Женщина как-то сразу по неизведанной ею фразе «Суицидально-террористический синдром», подкреплённой страшным словом «поползновения», дикому в нынешние времена обращению «сударыня», сразу просекла, что перед ней и вправду самый настоящий сумасшедший, и не шуточно, и надо либо удовлетворять его нежелание, либо бояться и «делать ноги». Бумагу с отказом от работы она подписала с необыкновенной, поистине девичьей быстротой, можно сказать, с быстротой молнии, одновременно дав себе слово до его ухода не злить потенциального работника – алкоголика, самоубийцу, матершинника и террориста.
Расписываясь, он посмотрел на её многообещающую грудь и даже продвинулся к силиконовой долине с неосознанным чувством признания и симпатии.
А потом двинулся к двери, непреклонный, как силиконовый столп.
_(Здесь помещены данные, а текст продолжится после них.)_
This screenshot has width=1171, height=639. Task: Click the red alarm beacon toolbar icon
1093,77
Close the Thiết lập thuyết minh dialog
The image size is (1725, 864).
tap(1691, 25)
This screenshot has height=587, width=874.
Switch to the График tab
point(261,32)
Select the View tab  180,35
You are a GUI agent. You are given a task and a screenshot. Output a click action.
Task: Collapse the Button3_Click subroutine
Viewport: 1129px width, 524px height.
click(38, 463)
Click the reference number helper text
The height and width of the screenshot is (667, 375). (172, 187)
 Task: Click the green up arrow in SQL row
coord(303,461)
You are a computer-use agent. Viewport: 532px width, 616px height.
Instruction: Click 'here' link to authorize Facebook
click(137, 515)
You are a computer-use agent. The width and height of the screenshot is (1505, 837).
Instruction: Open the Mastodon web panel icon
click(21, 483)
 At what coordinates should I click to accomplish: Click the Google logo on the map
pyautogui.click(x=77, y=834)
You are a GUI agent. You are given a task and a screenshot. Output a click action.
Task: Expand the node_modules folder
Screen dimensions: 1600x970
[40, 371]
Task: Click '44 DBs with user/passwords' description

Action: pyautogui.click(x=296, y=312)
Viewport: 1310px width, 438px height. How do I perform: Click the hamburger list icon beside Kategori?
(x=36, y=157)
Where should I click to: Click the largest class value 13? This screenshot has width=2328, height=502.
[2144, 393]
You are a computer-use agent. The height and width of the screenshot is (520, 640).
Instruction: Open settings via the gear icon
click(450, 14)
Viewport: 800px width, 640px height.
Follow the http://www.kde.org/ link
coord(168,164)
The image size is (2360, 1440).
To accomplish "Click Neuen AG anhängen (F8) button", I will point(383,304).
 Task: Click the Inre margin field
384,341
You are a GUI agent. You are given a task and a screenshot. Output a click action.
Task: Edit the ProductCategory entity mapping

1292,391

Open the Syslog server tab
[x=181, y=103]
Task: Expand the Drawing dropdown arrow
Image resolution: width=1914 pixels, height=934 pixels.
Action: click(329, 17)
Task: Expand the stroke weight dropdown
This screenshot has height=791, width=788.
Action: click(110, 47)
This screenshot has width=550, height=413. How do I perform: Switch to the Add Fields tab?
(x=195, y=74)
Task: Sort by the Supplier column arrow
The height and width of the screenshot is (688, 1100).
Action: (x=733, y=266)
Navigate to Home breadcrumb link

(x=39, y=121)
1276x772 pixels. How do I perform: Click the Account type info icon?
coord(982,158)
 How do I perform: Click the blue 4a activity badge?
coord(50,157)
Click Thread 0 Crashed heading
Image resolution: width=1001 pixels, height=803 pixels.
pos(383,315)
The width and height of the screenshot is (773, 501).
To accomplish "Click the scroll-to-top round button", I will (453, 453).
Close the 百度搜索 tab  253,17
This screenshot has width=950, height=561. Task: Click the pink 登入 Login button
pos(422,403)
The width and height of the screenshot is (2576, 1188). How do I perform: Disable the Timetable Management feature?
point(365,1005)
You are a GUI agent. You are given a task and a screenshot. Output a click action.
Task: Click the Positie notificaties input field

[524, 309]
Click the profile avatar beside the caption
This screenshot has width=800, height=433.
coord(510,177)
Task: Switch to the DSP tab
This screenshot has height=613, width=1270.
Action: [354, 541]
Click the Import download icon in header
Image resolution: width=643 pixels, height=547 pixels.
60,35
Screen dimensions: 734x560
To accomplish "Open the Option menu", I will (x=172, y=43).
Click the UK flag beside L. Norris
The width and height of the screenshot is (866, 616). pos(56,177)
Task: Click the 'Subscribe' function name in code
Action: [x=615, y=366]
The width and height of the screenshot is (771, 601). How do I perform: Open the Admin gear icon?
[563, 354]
«С такой фамилией точно взорвёт!» – решила женщина про себя, просканировав широкую спину Генаста испуганным, но опытным лесбийским взором.
Счастье Валеры не знало границ. Его душа летала, как освобождённая птица. Его сердце трепетало, как птенец. Его глаза были ясны, как никогда. Они блестели и излучали сильное космическое свечение.
«Жалкие люди, которые хотят подзаработать любой ценой и не задумывающиеся, что цена может быть слишком высокой! Жалкие люди! Ничего! Меня ещё ждёт такой триумф, что все вы буквально обосрётесь от зависти! – думал он на обратном пути в рай.
На этом посылы будущего художника в горнило национального производства прекратились напрочь, и начались мелкие подсидки с целью лишить безработного пособия, которые он с честью выдерживал весь календарный год.
Тут мы возвращаемся из истории в реальность, и что же мы видим?
Мы видим место, на котором всегда ещё ох с каких времён тасовались посланцы неведомой Харистианской секты, иногда сменяемые индусами с колотушками. То ли климат, то ли социальные условия были слишком суровы для южных йогов, до только йоги быстро испарились.
Свято место, как известно пусто не бывает, и скоро вместо колотушек там звучал треснутый барабан рок-группы «Мурана Гейплс Твистинг».
Рок-группа продержалась чуть дольше неприкасаемых и тоже исчезла бесследно.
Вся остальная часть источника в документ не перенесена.